Can you output the lines below verbatim, from the line that contains "Switch to the Video tab" through the end of the records, with both ends included and the pictures left out?

==== Data supplied

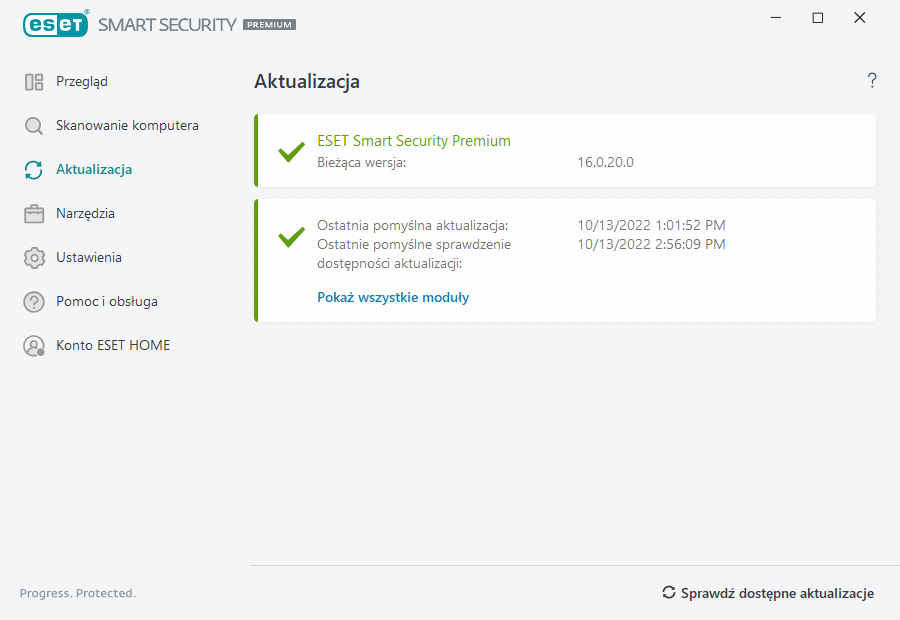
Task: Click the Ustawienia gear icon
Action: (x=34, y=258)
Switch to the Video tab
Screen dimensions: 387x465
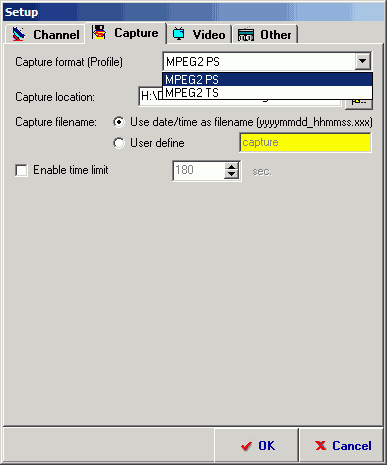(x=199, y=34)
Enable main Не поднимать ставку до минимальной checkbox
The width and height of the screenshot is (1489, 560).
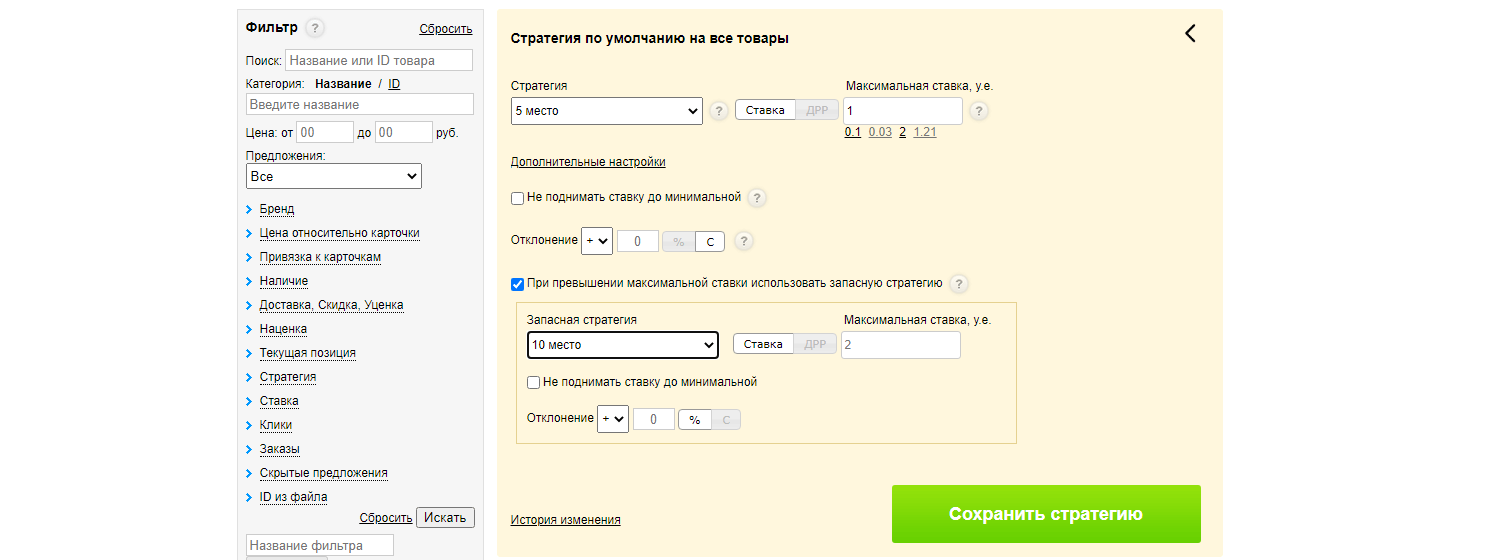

========

- [Output of the task]:
Switch to the Video tab
Screen dimensions: 387x465
(x=199, y=34)
Enable main Не поднимать ставку до минимальной checkbox
The width and height of the screenshot is (1489, 560).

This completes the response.